Author: Mari Sako
Source: Saïd Business School University of Oxford
Link: http://eureka.sbs.ox.ac.uk/6870/1/General Counsel in Germany July2018 for study participants.pdf
Abstract:

Size and shape of corporate legal departments

  • In-house legal department structure reflects the corporate structure. Typical organizing principles are by legal specialisms, business lines, and geographies. A tension exists for the legal function between becoming too close to business and becoming isolated in a functional silo.
  • Company-wide corporate restructuring is an occasion to restructure the legal department. Compliance challenges and efficiency drives have led to centralizing the legal function at the corporate headquarter, leading to better risk control and legal resource use.
  • Most, but not all, companies face the ‘more for less’ challenge in delivering legal services. Except at young companies experiencing rapid growth, German companies face the ‘more for less’ challenge of increased workload without an equivalent growth in legal resources. They are meeting this challenge by seeing efficiency gains (e.g. via use of templates), and shifting low-risk non-strategic work to other departments.
  • In-house legal departments prefer to insource as much as possible. Many respondents expressed a preference for doing as much legal work as possible in-house, in order to better control legal spending and risks.

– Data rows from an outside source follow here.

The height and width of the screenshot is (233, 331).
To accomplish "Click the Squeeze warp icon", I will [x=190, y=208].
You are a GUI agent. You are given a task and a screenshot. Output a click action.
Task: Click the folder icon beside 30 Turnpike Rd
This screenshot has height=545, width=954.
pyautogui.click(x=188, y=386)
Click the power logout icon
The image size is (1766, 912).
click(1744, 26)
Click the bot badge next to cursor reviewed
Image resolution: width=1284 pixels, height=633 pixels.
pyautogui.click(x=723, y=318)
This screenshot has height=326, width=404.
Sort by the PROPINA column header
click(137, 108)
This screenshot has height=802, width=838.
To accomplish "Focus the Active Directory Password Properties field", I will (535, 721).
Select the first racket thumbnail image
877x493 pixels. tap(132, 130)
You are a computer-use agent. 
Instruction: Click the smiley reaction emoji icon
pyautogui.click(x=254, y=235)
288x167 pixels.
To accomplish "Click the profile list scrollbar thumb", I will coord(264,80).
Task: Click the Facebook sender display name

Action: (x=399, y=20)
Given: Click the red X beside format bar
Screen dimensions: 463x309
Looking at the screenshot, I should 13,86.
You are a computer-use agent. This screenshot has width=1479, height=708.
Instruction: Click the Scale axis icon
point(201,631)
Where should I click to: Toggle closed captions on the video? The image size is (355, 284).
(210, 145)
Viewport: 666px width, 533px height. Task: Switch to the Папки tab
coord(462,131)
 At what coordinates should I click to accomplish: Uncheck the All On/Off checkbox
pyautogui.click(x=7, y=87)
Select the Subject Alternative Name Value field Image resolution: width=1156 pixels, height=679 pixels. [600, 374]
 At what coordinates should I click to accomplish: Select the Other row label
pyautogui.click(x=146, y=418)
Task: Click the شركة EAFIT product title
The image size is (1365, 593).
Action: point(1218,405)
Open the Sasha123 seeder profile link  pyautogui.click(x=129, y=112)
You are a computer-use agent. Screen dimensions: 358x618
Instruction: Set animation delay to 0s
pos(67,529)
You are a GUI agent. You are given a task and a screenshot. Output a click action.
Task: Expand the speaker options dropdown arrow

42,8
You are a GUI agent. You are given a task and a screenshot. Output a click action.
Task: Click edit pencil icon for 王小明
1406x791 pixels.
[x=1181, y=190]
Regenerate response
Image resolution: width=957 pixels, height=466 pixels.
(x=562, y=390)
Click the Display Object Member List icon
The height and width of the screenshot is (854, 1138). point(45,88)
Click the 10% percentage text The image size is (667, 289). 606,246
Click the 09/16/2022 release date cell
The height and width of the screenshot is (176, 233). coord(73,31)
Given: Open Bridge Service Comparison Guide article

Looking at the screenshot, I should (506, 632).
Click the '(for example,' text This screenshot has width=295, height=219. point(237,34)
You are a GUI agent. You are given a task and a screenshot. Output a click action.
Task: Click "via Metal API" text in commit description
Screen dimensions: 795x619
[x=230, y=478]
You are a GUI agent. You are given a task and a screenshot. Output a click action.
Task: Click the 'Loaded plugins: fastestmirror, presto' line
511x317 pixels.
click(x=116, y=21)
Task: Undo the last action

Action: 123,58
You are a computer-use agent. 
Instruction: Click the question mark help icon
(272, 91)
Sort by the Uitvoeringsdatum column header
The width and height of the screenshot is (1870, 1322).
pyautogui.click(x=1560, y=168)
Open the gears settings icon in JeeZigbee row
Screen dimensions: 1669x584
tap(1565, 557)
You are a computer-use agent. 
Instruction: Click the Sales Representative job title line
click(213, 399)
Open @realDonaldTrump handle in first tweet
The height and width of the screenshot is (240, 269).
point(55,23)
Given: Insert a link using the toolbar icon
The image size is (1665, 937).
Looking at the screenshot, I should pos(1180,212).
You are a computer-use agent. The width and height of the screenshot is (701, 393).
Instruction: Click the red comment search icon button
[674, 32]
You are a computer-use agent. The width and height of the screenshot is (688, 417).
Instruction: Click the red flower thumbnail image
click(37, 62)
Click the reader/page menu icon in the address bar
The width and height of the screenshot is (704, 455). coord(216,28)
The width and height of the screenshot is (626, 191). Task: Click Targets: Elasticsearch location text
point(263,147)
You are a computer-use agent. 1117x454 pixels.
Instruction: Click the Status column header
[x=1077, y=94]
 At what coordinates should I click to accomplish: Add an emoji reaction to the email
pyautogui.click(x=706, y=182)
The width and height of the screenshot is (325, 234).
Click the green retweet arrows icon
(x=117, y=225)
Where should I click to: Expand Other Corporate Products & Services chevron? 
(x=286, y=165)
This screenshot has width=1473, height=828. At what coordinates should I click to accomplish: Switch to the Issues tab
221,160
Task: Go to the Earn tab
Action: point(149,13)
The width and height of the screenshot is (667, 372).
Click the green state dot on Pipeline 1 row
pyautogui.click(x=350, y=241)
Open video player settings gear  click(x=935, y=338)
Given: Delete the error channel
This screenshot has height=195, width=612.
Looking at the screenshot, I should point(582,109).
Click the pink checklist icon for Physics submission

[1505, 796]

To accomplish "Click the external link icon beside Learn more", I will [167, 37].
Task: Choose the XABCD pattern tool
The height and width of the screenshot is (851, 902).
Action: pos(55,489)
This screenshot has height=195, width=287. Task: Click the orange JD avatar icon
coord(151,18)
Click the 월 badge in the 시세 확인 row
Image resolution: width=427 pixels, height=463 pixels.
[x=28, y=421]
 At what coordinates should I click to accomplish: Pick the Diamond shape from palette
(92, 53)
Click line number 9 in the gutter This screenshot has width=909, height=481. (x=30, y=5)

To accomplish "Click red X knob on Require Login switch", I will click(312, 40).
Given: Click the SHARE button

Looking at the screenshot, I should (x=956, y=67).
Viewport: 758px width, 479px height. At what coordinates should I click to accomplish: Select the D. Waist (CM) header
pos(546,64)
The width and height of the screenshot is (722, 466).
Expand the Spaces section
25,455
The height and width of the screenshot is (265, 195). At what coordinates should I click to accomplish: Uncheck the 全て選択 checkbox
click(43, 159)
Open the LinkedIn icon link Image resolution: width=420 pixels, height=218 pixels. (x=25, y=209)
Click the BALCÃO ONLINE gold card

Relationships with legal service providers

  • Panels of law firms have been established at German and multinational corporations, to systematize relationships with law firms, and to achieve an optimal balance between competition and collaboration.
  • Alternative billing arrangements are becoming prevalent in Germany. Respondents noted a wind of change in Germany recently with greater cost sensitivity, leading to harder discount negotiations and the use of alternative billing arrangements. Alternative billing arrangements included the use of fixed fees, capped fees, contingent fee payment, and retainer fee payment.
  • Corporate legal departments are also accessing newer types of legal service providers including boutique law firms in Germany. Boutiques are preferred for better focus, greater flexibility, and lower fees.

Lawyers in top management teams

  • In-house lawyers generally play three distinctive roles: service support, risk control, and business partnering. Balancing these roles is considered essential in ensuring that the company’s executives regard the legal function in good light.
  • In Germany, the most important trigger for enhancing the power of in-house lawyers lies in companies’ need to pay greater attention to risk control in the 2010s. Consequently, the legal function, with or separately from the compliance function, has become more visible in corporate organizations.
  • There persist a variety of expectations in relation to the other two roles of service support and business partnering. Some German companies have appointed a chief operating officer for the legal department to promote efficiency in service support, but others have not. Some German companies have a CEO and top managers who expect the general counsel to be business partners, while others do not.